Class: Nonsteroidal antiandrogen (NSAA)
Mechanism of Action:
Blocks androgen receptors by competitively inhibiting testosterone and dihydrotestosterone (DHT) binding in prostate cancer cells. Used in combination with ADT to achieve maximal androgen blockade.
Indications
- Metastatic prostate cancer (usually combined with orchiectomy or LHRH therapy)
- Flare prevention when initiating LHRH agonists (less common than bicalutamide)
Adult Dose
- Loading: 300 mg daily PO divided in 2–3 doses for first 30 days
- Maintenance: 150 mg daily PO thereafter (can be once daily)

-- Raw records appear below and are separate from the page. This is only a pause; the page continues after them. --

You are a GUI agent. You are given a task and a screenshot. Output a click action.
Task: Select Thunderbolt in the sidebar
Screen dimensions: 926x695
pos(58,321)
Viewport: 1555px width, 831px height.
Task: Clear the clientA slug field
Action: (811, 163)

- Absorption: Well absorbed orally
- Metabolism: Hepatic
- Half-life: ~56 hours (long) → allows once-daily dosing after loading phase
- Excretion: Urine and feces
Toxicities / Adverse Effects
- Visual disturbances: Delayed adaptation to darkness; patients may have trouble driving at night initially.
- Pulmonary toxicity: Interstitial pneumonitis, cough, dyspnea (rare but serious).
- Hepatotoxicity (monitor LFTs).
- Gynecomastia, breast tenderness, hot flashes.
- Alcohol intolerance (flushing, nausea, vomiting with alcohol ingestion).
Monitoring
- Baseline and periodic liver function tests (LFTs).
- Monitor for pulmonary symptoms, especially cough or shortness of breath.
- Advise patients to avoid or limit alcohol intake.
- Monitor disease progression (PSA, imaging).
Clinical Pearls
- Long half-life permits once-daily maintenance dosing after loading.
- Visual and pulmonary toxicities are unique compared to other NSAAs; patient counseling is essential.
- Alcohol intolerance can affect patient quality of life; discuss upfront.
- Less commonly used now due to side effect profile and availability of better-tolerated agents like bicalutamide.